CVE-2026-27649 is a vulnerability classified under CWE-613 (Insufficient Session Expiration) found in the WebSocket backend of CTEK's Chargeportal, a platform used to manage electric vehicle charging stations. The backend uniquely associates sessions using charging station identifiers; however, it permits multiple endpoints to connect using the same session identifier. This design flaw results in predictable session identifiers and allows session hijacking or shadowing attacks. In such attacks, an adversary can establish a new connection using the same session ID, effectively displacing the legitimate charging station's connection. Consequently, the attacker receives backend commands intended for the legitimate station, potentially allowing unauthorized authentication as another user or device. Additionally, the vulnerability can be exploited to cause denial-of-service (DoS) conditions by overwhelming the backend with numerous valid session requests, disrupting normal operations. The vulnerability affects all versions of Chargeportal, with no patches currently available. The CVSS 3.1 base score is 7.3 (high severity), reflecting network attack vector, low attack complexity, no privileges required, no user interaction, and impacts on confidentiality, integrity, and availability. No known exploits have been reported in the wild to date.

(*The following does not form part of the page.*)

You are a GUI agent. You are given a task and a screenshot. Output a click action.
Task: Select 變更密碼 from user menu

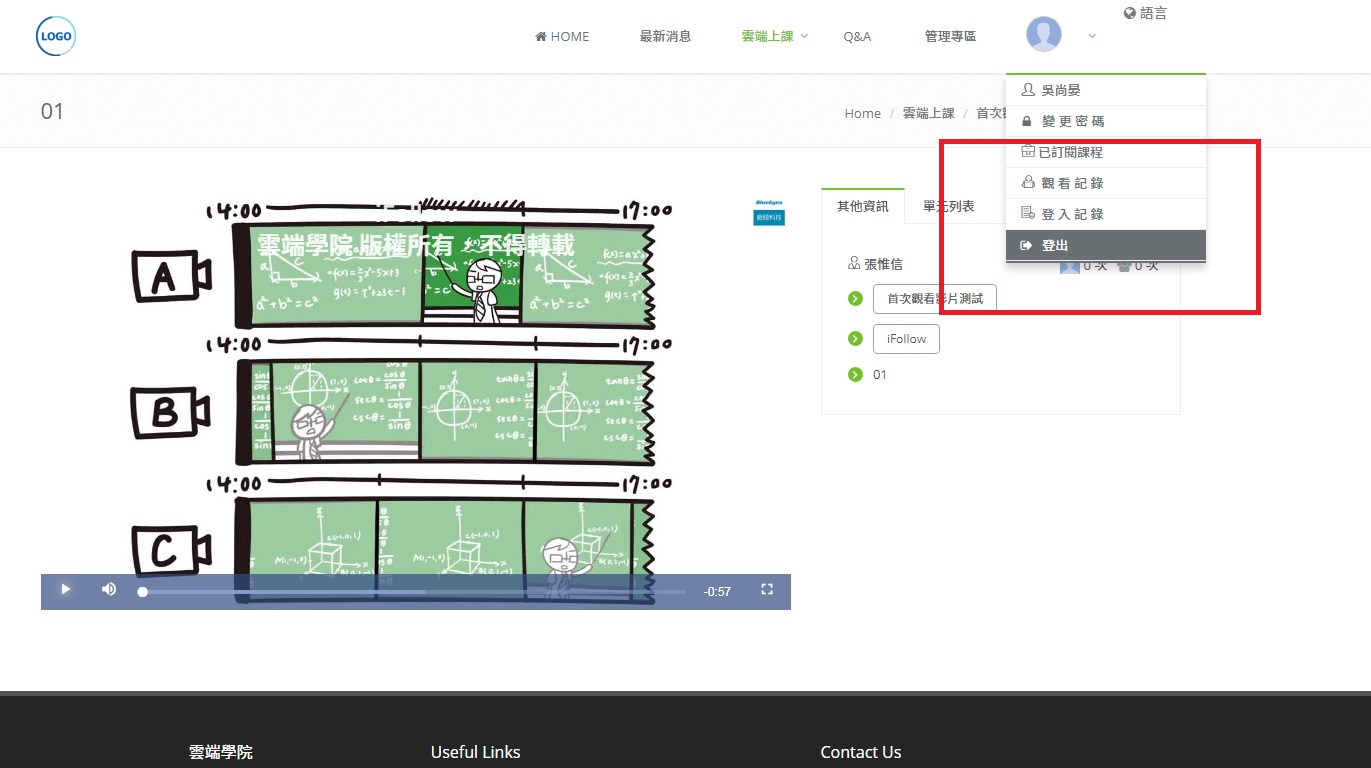(1072, 121)
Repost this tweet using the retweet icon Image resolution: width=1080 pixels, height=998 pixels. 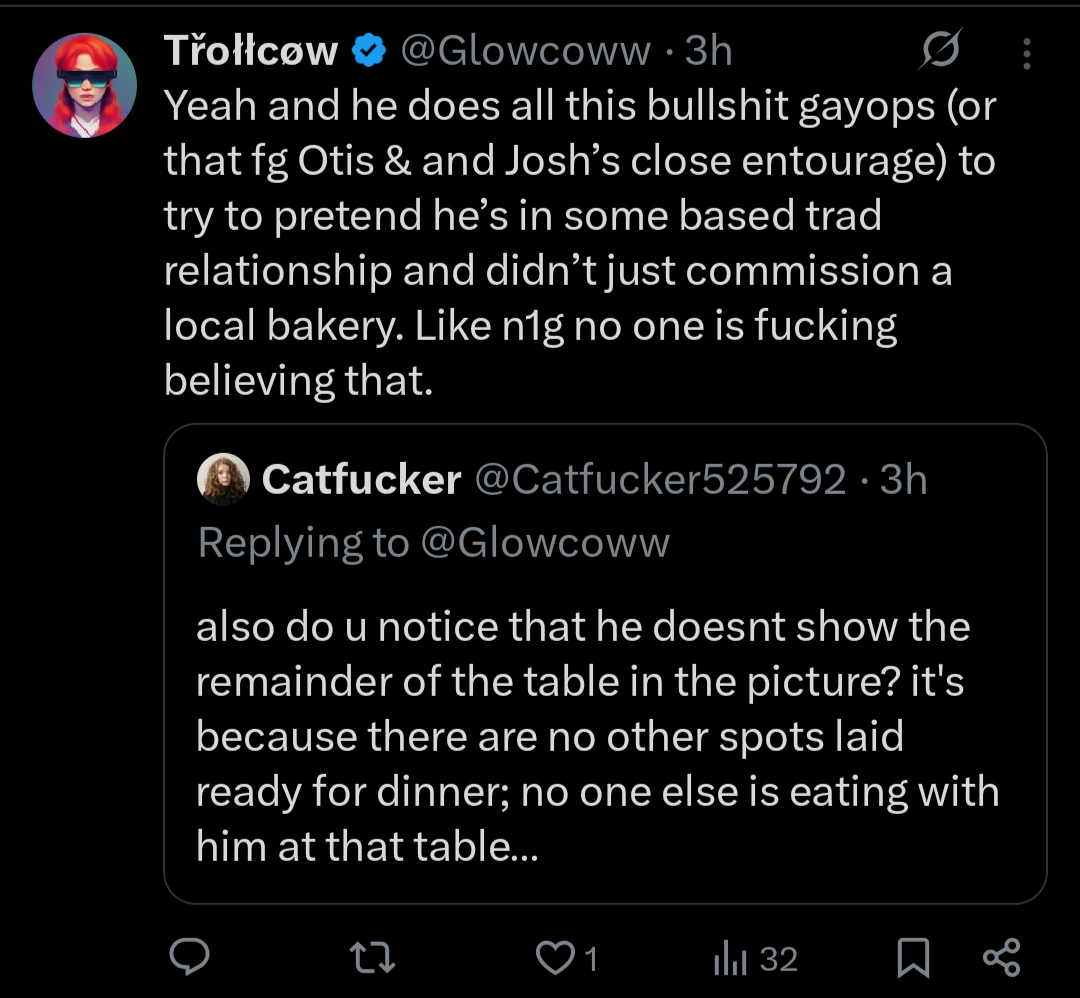point(376,958)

This vulnerability poses significant risks to organizations operating electric vehicle charging infrastructure using CTEK Chargeportal. Unauthorized session hijacking can lead to attackers impersonating legitimate charging stations, potentially manipulating charging commands, disrupting billing processes, or causing operational confusion. The ability to displace legitimate connections can interrupt service availability, impacting end-users and damaging organizational reputation. The DoS potential could degrade or halt charging station management services, affecting large-scale deployments and critical infrastructure. Confidentiality and integrity of communication between charging stations and backend systems are compromised, increasing the risk of data leakage or malicious command injection. Given the growing adoption of EV infrastructure globally, exploitation could have widespread operational and financial consequences, especially for utilities, fleet operators, and public charging networks.

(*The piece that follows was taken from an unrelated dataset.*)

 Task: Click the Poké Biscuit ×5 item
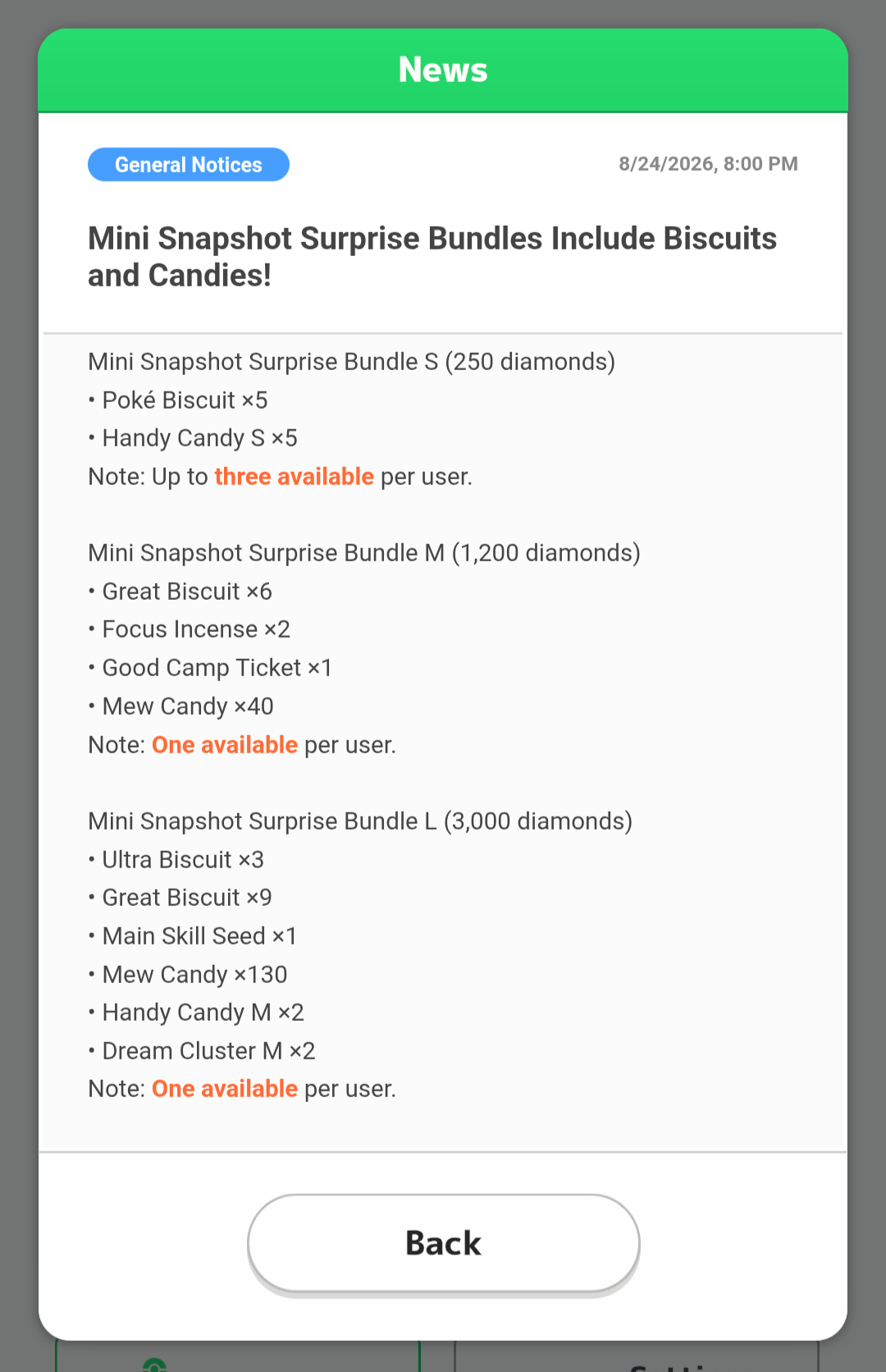(x=178, y=400)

To mitigate this vulnerability, organizations should implement the following specific measures: 1) Enforce unique and non-predictable session identifiers that cannot be reused or shadowed by multiple endpoints. 2) Implement strict session management policies that invalidate previous sessions upon new connections using the same identifier. 3) Introduce mutual authentication mechanisms between charging stations and backend systems to prevent unauthorized connections. 4) Monitor WebSocket connections for abnormal session reuse or rapid connection attempts indicative of DoS attacks. 5) Apply network-level protections such as rate limiting and IP filtering to reduce the risk of flooding attacks. 6) Coordinate with CTEK for timely patch deployment once available and consider temporary compensating controls such as isolating vulnerable components or restricting access to trusted networks. 7) Conduct regular security assessments and penetration testing focused on session management and WebSocket communication channels.